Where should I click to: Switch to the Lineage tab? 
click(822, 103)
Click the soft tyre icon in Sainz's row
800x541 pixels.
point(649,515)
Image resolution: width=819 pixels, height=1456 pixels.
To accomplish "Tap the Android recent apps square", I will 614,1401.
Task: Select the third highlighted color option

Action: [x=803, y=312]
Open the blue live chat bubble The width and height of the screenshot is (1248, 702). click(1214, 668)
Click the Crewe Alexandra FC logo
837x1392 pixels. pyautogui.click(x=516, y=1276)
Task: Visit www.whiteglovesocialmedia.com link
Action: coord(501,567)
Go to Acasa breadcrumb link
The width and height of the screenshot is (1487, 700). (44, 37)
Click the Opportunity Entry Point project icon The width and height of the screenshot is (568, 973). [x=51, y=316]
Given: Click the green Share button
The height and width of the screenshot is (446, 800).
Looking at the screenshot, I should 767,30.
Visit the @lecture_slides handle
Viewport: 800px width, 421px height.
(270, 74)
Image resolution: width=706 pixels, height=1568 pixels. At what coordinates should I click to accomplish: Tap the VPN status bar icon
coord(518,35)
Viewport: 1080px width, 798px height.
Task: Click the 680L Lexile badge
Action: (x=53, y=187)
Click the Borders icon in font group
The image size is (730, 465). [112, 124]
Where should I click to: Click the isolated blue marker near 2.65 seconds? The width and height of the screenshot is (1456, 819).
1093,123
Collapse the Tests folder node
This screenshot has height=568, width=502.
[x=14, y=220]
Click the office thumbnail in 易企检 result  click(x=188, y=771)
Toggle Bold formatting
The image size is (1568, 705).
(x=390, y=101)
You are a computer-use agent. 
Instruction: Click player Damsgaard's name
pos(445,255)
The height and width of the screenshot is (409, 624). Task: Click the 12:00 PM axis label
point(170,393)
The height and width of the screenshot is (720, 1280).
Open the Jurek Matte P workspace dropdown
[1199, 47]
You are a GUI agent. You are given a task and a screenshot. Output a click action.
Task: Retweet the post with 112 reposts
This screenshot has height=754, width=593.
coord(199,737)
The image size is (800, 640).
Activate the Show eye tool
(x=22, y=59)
# # #
* _Work instruction_
Copy out all lines above holding "agent".

* _Result_
You are a computer-use agent. 
You are a GUI agent. You are given a task and a screenshot. Output a click action.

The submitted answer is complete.